Extracted data
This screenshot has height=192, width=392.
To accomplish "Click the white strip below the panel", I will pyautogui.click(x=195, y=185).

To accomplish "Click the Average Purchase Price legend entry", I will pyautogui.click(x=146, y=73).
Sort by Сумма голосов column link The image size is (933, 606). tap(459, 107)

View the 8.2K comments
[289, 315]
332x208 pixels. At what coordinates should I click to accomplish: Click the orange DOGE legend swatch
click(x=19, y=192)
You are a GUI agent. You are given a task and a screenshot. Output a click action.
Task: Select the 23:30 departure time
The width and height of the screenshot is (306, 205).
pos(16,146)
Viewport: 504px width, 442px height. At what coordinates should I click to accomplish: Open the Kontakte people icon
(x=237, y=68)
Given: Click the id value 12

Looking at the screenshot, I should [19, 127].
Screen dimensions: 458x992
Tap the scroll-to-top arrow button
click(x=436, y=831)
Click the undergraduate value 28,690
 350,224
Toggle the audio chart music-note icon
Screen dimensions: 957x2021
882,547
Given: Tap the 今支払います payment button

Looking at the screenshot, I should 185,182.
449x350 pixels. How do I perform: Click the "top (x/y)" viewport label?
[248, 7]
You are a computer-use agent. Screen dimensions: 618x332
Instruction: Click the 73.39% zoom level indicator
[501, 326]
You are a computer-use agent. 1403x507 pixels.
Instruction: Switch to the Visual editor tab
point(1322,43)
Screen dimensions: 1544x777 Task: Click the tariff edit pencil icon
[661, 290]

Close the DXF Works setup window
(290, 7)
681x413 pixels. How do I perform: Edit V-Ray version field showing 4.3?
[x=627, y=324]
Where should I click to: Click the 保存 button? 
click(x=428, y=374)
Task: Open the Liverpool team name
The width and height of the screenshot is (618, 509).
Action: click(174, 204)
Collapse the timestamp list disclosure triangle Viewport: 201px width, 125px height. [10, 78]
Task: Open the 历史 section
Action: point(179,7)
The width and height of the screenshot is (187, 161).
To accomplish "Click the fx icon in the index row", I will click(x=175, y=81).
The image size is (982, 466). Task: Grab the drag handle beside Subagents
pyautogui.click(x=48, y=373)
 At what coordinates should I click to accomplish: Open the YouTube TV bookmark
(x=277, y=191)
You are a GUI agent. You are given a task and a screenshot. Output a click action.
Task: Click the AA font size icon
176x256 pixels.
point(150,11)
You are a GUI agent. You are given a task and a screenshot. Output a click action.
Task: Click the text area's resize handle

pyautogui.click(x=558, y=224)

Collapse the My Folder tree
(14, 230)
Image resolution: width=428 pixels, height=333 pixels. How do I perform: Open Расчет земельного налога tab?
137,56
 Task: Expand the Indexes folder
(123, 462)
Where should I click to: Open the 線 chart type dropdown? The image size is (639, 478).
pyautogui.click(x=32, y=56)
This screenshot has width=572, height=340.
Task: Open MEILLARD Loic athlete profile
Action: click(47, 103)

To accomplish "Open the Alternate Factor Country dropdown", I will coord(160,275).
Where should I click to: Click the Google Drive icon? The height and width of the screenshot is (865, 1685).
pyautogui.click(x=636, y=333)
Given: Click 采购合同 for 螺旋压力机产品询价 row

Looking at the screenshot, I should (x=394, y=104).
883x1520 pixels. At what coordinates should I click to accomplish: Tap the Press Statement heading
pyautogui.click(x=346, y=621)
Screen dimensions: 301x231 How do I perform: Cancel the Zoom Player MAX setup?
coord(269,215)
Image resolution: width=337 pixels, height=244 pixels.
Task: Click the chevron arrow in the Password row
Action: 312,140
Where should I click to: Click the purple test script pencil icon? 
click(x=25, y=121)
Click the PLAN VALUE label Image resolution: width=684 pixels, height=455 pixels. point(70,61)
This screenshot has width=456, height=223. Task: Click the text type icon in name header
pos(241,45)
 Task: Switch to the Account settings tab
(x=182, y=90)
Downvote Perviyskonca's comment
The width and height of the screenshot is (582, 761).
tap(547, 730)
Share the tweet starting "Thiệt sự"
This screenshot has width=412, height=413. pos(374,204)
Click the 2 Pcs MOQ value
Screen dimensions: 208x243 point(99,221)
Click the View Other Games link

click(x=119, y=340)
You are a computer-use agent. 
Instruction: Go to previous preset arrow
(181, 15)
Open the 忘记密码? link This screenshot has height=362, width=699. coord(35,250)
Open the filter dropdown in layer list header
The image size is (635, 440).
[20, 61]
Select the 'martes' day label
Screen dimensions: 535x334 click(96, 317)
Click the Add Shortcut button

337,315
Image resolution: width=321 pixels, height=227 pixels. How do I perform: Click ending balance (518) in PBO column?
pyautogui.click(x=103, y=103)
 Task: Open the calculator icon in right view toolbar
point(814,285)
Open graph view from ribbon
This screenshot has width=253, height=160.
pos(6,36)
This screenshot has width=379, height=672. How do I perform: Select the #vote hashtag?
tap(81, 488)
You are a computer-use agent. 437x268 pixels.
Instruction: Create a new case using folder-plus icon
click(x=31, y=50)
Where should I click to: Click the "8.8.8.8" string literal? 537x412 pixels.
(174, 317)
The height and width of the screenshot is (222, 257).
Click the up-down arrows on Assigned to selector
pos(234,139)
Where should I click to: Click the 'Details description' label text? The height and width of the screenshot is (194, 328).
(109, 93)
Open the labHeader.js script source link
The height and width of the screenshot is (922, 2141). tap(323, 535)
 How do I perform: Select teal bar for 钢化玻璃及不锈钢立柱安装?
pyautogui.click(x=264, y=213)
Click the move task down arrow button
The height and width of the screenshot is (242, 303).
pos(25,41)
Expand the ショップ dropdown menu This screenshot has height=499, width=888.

Task statement
Output the full listing exactly as given.

Output below
This screenshot has height=192, width=392.
To accomplish "Click the white strip below the panel", I will pyautogui.click(x=195, y=185).

To accomplish "Click the Average Purchase Price legend entry", I will pyautogui.click(x=146, y=73).
Sort by Сумма голосов column link The image size is (933, 606). tap(459, 107)

View the 8.2K comments
[289, 315]
332x208 pixels. At what coordinates should I click to accomplish: Click the orange DOGE legend swatch
click(x=19, y=192)
You are a GUI agent. You are given a task and a screenshot. Output a click action.
Task: Select the 23:30 departure time
The width and height of the screenshot is (306, 205).
pos(16,146)
Viewport: 504px width, 442px height. At what coordinates should I click to accomplish: Open the Kontakte people icon
(x=237, y=68)
Given: Click the id value 12

Looking at the screenshot, I should [19, 127].
Screen dimensions: 458x992
Tap the scroll-to-top arrow button
click(x=436, y=831)
Click the undergraduate value 28,690
 350,224
Toggle the audio chart music-note icon
Screen dimensions: 957x2021
882,547
Given: Tap the 今支払います payment button

Looking at the screenshot, I should 185,182.
449x350 pixels. How do I perform: Click the "top (x/y)" viewport label?
[248, 7]
You are a computer-use agent. Screen dimensions: 618x332
Instruction: Click the 73.39% zoom level indicator
[501, 326]
You are a computer-use agent. 1403x507 pixels.
Instruction: Switch to the Visual editor tab
point(1322,43)
Screen dimensions: 1544x777 Task: Click the tariff edit pencil icon
[661, 290]

Close the DXF Works setup window
(290, 7)
681x413 pixels. How do I perform: Edit V-Ray version field showing 4.3?
[x=627, y=324]
Where should I click to: Click the 保存 button? 
click(x=428, y=374)
Task: Open the Liverpool team name
The width and height of the screenshot is (618, 509).
Action: click(174, 204)
Collapse the timestamp list disclosure triangle Viewport: 201px width, 125px height. [10, 78]
Task: Open the 历史 section
Action: point(179,7)
The width and height of the screenshot is (187, 161).
To accomplish "Click the fx icon in the index row", I will click(x=175, y=81).
The image size is (982, 466). Task: Grab the drag handle beside Subagents
pyautogui.click(x=48, y=373)
 At what coordinates should I click to accomplish: Open the YouTube TV bookmark
(x=277, y=191)
You are a GUI agent. You are given a task and a screenshot. Output a click action.
Task: Click the AA font size icon
176x256 pixels.
point(150,11)
You are a GUI agent. You are given a task and a screenshot. Output a click action.
Task: Click the text area's resize handle

pyautogui.click(x=558, y=224)

Collapse the My Folder tree
(14, 230)
Image resolution: width=428 pixels, height=333 pixels. How do I perform: Open Расчет земельного налога tab?
137,56
 Task: Expand the Indexes folder
(123, 462)
Where should I click to: Open the 線 chart type dropdown? The image size is (639, 478).
pyautogui.click(x=32, y=56)
This screenshot has width=572, height=340.
Task: Open MEILLARD Loic athlete profile
Action: click(47, 103)

To accomplish "Open the Alternate Factor Country dropdown", I will coord(160,275).
Where should I click to: Click the Google Drive icon? The height and width of the screenshot is (865, 1685).
pyautogui.click(x=636, y=333)
Given: Click 采购合同 for 螺旋压力机产品询价 row

Looking at the screenshot, I should (x=394, y=104).
883x1520 pixels. At what coordinates should I click to accomplish: Tap the Press Statement heading
pyautogui.click(x=346, y=621)
Screen dimensions: 301x231 How do I perform: Cancel the Zoom Player MAX setup?
coord(269,215)
Image resolution: width=337 pixels, height=244 pixels.
Task: Click the chevron arrow in the Password row
Action: 312,140
Where should I click to: Click the purple test script pencil icon? 
click(x=25, y=121)
Click the PLAN VALUE label Image resolution: width=684 pixels, height=455 pixels. point(70,61)
This screenshot has width=456, height=223. Task: Click the text type icon in name header
pos(241,45)
 Task: Switch to the Account settings tab
(x=182, y=90)
Downvote Perviyskonca's comment
The width and height of the screenshot is (582, 761).
tap(547, 730)
Share the tweet starting "Thiệt sự"
This screenshot has width=412, height=413. pos(374,204)
Click the 2 Pcs MOQ value
Screen dimensions: 208x243 point(99,221)
Click the View Other Games link

click(x=119, y=340)
You are a computer-use agent. 
Instruction: Go to previous preset arrow
(181, 15)
Open the 忘记密码? link This screenshot has height=362, width=699. coord(35,250)
Open the filter dropdown in layer list header
The image size is (635, 440).
[20, 61]
Select the 'martes' day label
Screen dimensions: 535x334 click(96, 317)
Click the Add Shortcut button

337,315
Image resolution: width=321 pixels, height=227 pixels. How do I perform: Click ending balance (518) in PBO column?
pyautogui.click(x=103, y=103)
 Task: Open the calculator icon in right view toolbar
point(814,285)
Open graph view from ribbon
This screenshot has width=253, height=160.
pos(6,36)
This screenshot has width=379, height=672. How do I perform: Select the #vote hashtag?
tap(81, 488)
You are a computer-use agent. 437x268 pixels.
Instruction: Create a new case using folder-plus icon
click(x=31, y=50)
Where should I click to: Click the "8.8.8.8" string literal? 537x412 pixels.
(174, 317)
The height and width of the screenshot is (222, 257).
Click the up-down arrows on Assigned to selector
pos(234,139)
Where should I click to: Click the 'Details description' label text? The height and width of the screenshot is (194, 328).
(109, 93)
Open the labHeader.js script source link
The height and width of the screenshot is (922, 2141). tap(323, 535)
 How do I perform: Select teal bar for 钢化玻璃及不锈钢立柱安装?
pyautogui.click(x=264, y=213)
Click the move task down arrow button
The height and width of the screenshot is (242, 303).
pos(25,41)
Expand the ショップ dropdown menu This screenshot has height=499, width=888.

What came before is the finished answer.